Python - Classes and Instances (__init__, __call__, etc.)
Unlike C++, classes in Python are objects in their own right, even without instances. They are just self-contained namespaces. Therefore, as long as we have a reference to a class, we can set or change its attributes anytime we want.
The following statement makes a class with no attributes attached, and in fact, it's an empty namespace object:
class Student: pass
The name of this class is Student, and it doesn't inherit from any other class. Class names are usually capitalized, but this is only a convention, not a requirement. Everything in a class is indented, just like the code within a function, if statement, for loop, or any other block of code. The first line not indented is outside the class.

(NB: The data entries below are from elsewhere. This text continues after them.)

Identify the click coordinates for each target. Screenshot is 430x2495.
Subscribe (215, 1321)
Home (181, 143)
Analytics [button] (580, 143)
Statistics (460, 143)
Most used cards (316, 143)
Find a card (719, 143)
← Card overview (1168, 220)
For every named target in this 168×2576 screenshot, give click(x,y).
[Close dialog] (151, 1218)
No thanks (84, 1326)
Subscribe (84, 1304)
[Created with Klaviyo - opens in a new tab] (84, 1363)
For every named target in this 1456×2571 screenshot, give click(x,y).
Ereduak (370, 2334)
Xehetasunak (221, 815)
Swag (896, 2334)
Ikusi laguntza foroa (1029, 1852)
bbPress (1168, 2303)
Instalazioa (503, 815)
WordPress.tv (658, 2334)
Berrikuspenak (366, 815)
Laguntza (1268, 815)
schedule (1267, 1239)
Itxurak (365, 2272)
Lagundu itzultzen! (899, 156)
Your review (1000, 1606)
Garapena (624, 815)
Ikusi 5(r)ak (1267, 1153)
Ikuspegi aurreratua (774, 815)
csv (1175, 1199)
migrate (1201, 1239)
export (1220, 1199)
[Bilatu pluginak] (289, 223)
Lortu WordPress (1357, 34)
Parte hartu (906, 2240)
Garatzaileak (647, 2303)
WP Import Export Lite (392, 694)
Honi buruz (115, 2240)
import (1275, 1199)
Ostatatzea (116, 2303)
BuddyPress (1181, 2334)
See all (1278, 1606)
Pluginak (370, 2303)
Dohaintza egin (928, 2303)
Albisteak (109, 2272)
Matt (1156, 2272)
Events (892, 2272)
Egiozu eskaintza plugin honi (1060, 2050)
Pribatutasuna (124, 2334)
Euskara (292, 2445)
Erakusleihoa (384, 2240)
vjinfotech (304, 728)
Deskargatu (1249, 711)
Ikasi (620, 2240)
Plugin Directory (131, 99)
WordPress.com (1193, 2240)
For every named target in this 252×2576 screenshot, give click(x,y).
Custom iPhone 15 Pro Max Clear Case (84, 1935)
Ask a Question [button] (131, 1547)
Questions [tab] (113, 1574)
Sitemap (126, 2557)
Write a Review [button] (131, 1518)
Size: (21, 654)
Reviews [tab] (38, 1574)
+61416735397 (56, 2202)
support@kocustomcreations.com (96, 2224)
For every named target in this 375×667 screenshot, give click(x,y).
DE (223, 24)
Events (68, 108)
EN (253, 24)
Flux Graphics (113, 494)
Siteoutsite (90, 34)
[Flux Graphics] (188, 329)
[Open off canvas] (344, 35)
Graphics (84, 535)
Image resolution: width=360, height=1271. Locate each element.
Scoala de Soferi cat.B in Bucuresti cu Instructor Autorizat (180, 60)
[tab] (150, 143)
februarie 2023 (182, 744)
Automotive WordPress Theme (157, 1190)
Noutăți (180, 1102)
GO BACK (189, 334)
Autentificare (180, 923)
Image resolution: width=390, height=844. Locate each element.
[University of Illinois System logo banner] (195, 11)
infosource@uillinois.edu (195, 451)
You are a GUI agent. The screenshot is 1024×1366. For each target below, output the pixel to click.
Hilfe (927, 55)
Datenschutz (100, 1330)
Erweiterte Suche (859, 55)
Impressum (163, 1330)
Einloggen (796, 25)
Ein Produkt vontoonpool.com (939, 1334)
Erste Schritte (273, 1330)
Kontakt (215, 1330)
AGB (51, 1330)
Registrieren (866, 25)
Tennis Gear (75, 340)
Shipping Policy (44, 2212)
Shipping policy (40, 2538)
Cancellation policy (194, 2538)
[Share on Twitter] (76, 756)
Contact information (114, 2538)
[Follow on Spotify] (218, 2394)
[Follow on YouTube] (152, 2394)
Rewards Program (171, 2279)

In the code, the pass is the no-operation statement. This Student class doesn't define any methods or attributes, but syntactically, there needs to be something in the definition, thus the pass statement. This is a Python reserved word that just means move along, nothing to see here. It's a statement that does nothing, and it's a good placeholder when we're stubbing out functions or classes. The pass statement in Python is like an empty set of curly braces {} in Java or C.
>>> Student.name = "Jack" >>> Student.id = 20001
Then, we attached attributes to the class by assigning name to it outside of the class. In this case, the class is basically an objec with field names attached to it.
>>> print(Student.name) Jack
Note that this is working even though there are no instances of the class yet.
Many classes are inherited from other classes, but the one in the example is not. Many classes define methods, but this one does not. There is nothing that a Python class absolutely must have, other than a name. In particular, C++ programmers may find it odd that Python classes don't have explicit constructors and destructors. Although it's not required, Python classes can have something similar to a constructor: the __init__() method.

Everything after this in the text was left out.